The smaller glucose molecules can stream easily through the nanopores into the capsule to activate the cells and the insulin can trickle out, controlling the blood chemistry. At the same time, the cells are shielded against attacks by natural antibodies.


A capsule with a nanoporous membrane (at center) can protect replacement cells from antibodies.

Hansford said research has progressed as far as in vivo tests of the technique involving animals.

Tejal Desai, a bioengineer at the University of Illinois, is pursuing a similar approach for use in treating patients with Alzheimer’s. Patients with Alzheimer’s have dysfunctional neurons that are unable to release neurotransmitters.
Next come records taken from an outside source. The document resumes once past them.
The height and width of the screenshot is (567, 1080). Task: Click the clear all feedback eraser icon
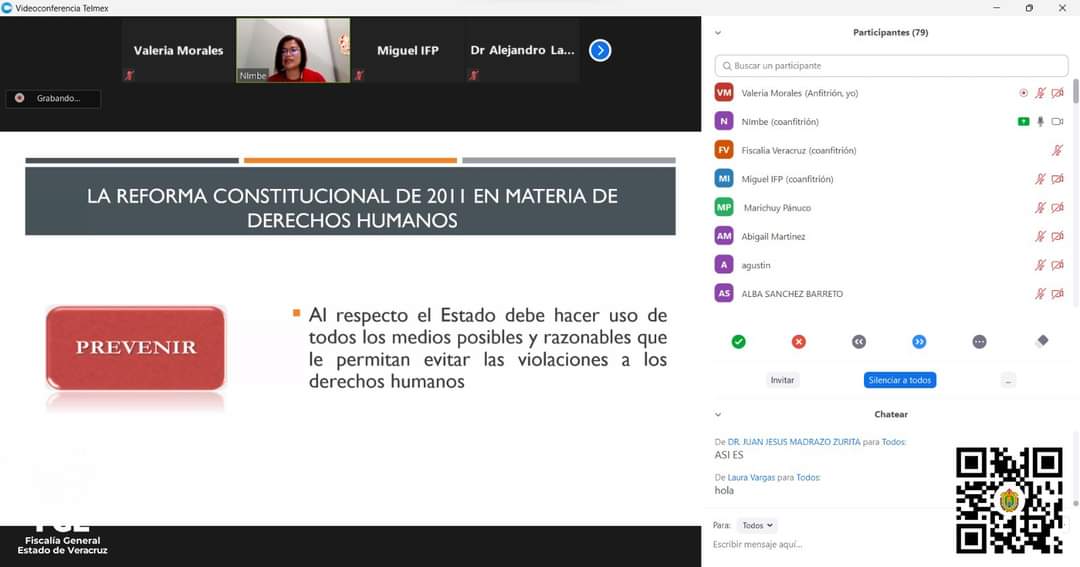click(x=1042, y=341)
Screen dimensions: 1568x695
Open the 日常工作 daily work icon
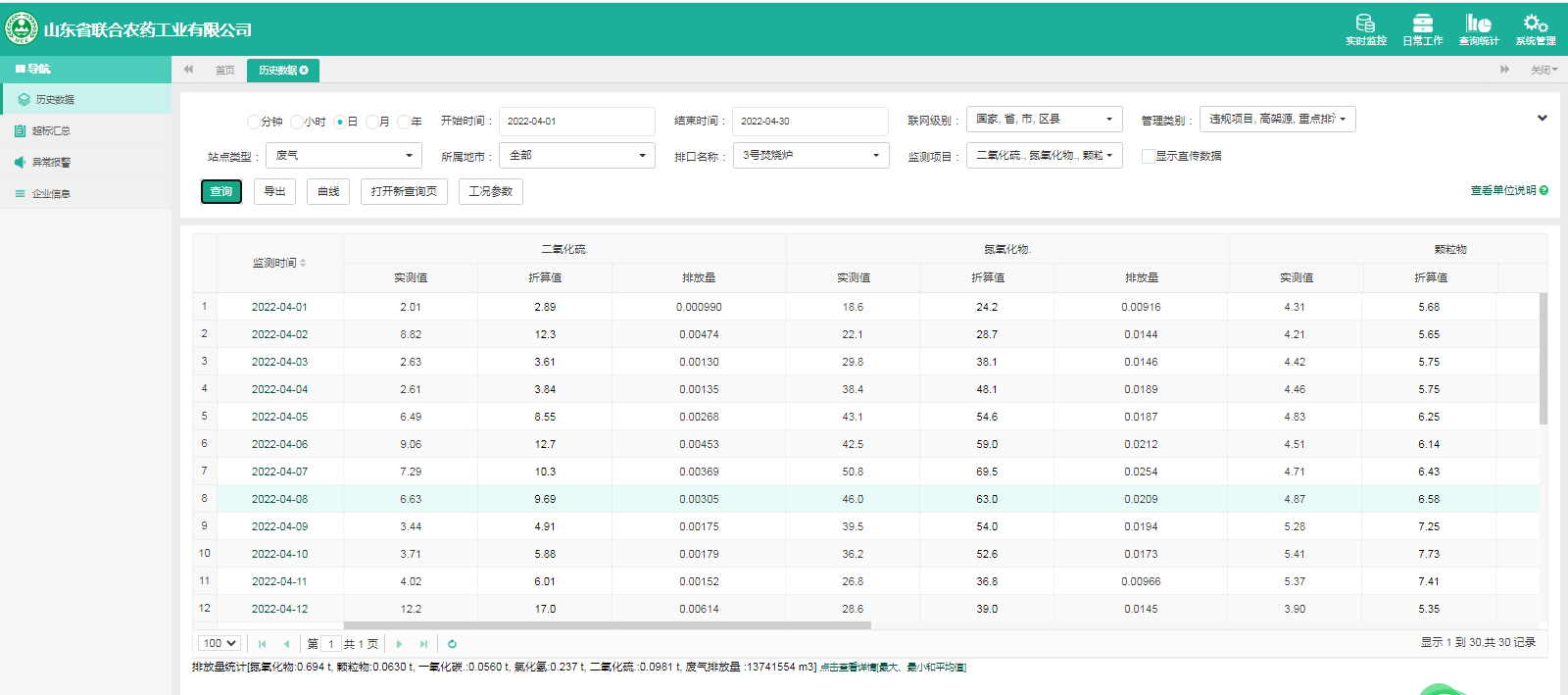tap(1422, 28)
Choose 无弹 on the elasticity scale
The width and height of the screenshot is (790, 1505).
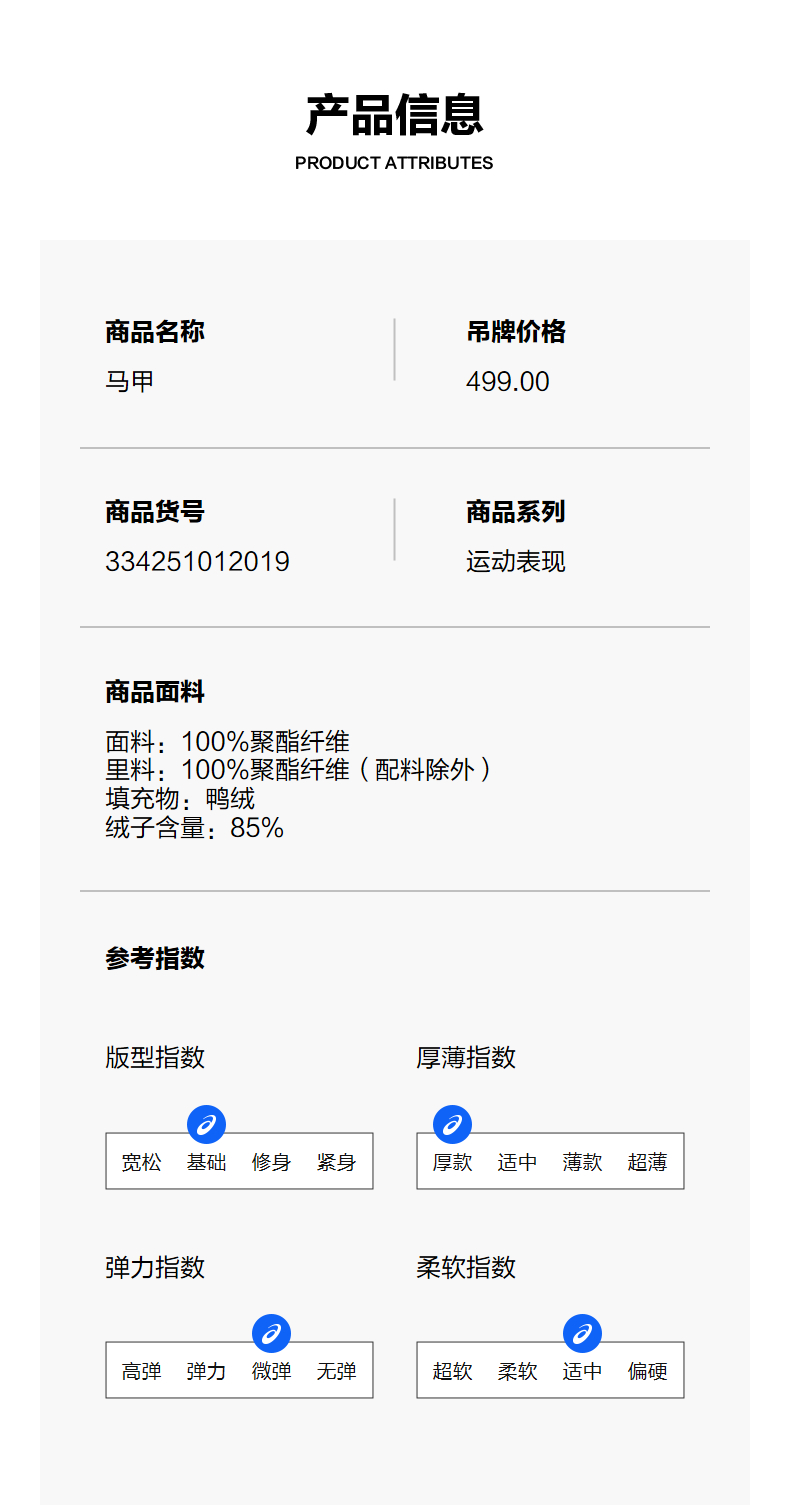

Nanopore fabrication technology is used to make microcapsules for implanting neurons in the brain. Once the capsules are implanted, the neurons are electrically stimulated to release neurotransmitters. Disorders where basic neurosecretory cells (cells that release neurotransmitters, which are chemicals that influence the functioning of neurons) are missing or damaged can be treated using nanopore technology.

The limits of nanotechnology have not been established, and no one can state authoritatively what is out of reach. Biomedical nanotechnology will make it possible to build nanorobots having cellular dimensions with the ability to eliminate infections, unclog arteries, and a range of other applications. A lab on a chip would be developed that would be able to test for a host of conditions with a single drop of blood and thus replace entire laboratories.

Who can say? Biomedical nanotechnology’s future may one day eliminate old age, or at least ease its symptoms.